§ **Texte fourni**:
--*--
A l’entrée du somptueux théâtre romain de Bosra, une affiche représentant le président Bachar al-Assad saluant les visiteurs a été vandalisée : des mains furieuses en ont arraché la tête et personne n’a apparemment jugé bon de remplacer l’image. Nous sommes dans la province du Hauran, à une centaine de kilomètres au sud de Damas, à une encablure de la frontière jordanienne. Ici le ton n’est plus au fatalisme soumis face au régime. C’est de cette région agricole défavorisée qu’est partie la contestation contre le pouvoir et que les morts dans les manifestations continuent de se compter par dizaines.
Dissimulé derrière une colonne du cardo de la ville antique, Nabil (1) montre discrètement sur son téléphone portable les images que toute la région s’échange sous le manteau, celles des sanglants rassemblements de Deraa, à une quarantaine de kilomètres de là. On y voit des manifestants à terre se vidant de leur sang, d’autres battus sauvagement par des hommes armés de gourdins qui s’acharnent sur eux sans relâche, et une voiture blanche parcourant la ville d’où des hommes tirent sans discrimination sur les groupes de protestataires. Sur toutes les petites vidéos amateurs, du sang et de la brutalité jusqu’à l’écœurement.
--*--
Recopiez intégralement le texte sur Bosra et la province du Hauran, sans y modifier quoi que ce soit.

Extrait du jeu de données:
--*--
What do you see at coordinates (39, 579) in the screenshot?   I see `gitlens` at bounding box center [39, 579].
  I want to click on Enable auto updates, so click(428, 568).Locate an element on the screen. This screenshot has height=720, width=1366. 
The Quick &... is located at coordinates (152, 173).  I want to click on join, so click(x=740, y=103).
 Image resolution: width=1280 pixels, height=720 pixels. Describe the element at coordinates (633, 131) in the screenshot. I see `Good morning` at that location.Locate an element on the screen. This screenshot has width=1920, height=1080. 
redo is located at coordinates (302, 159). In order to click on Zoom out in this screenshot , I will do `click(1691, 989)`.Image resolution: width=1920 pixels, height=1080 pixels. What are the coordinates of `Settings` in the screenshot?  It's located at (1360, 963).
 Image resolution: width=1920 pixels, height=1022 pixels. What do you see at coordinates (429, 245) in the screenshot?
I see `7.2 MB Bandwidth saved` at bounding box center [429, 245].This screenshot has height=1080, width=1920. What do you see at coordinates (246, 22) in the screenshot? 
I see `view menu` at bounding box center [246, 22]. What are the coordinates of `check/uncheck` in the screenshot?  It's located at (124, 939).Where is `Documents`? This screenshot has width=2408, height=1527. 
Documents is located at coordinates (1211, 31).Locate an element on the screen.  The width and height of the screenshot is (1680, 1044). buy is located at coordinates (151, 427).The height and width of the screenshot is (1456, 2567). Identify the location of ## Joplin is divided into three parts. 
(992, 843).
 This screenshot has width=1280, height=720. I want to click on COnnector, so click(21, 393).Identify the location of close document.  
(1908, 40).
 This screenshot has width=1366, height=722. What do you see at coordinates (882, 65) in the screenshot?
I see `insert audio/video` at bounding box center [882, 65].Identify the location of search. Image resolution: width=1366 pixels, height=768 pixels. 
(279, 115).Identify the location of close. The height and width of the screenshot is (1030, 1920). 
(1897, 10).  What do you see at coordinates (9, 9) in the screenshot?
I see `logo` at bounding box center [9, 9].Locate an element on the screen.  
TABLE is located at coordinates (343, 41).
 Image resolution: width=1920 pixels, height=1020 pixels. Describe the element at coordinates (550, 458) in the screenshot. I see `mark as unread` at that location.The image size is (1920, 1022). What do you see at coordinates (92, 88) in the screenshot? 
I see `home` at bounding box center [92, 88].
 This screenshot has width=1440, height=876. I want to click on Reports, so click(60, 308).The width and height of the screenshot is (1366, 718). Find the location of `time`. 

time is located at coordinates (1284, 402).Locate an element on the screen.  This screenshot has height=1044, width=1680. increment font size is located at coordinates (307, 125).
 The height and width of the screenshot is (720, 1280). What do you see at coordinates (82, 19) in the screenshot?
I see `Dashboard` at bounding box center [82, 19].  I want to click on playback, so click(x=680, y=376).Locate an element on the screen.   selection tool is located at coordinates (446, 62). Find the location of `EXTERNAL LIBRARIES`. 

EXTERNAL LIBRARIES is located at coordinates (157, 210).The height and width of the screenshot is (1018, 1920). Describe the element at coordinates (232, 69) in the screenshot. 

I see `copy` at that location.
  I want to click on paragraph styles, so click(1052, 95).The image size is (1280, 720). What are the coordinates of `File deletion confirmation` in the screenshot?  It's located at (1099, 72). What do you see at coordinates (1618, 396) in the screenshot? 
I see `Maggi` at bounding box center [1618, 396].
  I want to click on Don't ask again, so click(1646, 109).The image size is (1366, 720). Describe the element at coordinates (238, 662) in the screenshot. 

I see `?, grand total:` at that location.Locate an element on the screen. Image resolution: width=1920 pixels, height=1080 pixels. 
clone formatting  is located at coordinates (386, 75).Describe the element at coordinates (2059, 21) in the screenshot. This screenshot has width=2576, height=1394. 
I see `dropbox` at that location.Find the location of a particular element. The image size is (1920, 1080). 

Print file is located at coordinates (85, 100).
--*--
§ **Corrigé**:
A l’entrée du somptueux théâtre romain de Bosra, une affiche représentant le président Bachar al-Assad saluant les visiteurs a été vandalisée : des mains furieuses en ont arraché la tête et personne n’a apparemment jugé bon de remplacer l’image. Nous sommes dans la province du Hauran, à une centaine de kilomètres au sud de Damas, à une encablure de la frontière jordanienne. Ici le ton n’est plus au fatalisme soumis face au régime. C’est de cette région agricole défavorisée qu’est partie la contestation contre le pouvoir et que les morts dans les manifestations continuent de se compter par dizaines.
Dissimulé derrière une colonne du cardo de la ville antique, Nabil (1) montre discrètement sur son téléphone portable les images que toute la région s’échange sous le manteau, celles des sanglants rassemblements de Deraa, à une quarantaine de kilomètres de là. On y voit des manifestants à terre se vidant de leur sang, d’autres battus sauvagement par des hommes armés de gourdins qui s’acharnent sur eux sans relâche, et une voiture blanche parcourant la ville d’où des hommes tirent sans discrimination sur les groupes de protestataires. Sur toutes les petites vidéos amateurs, du sang et de la brutalité jusqu’à l’écœurement.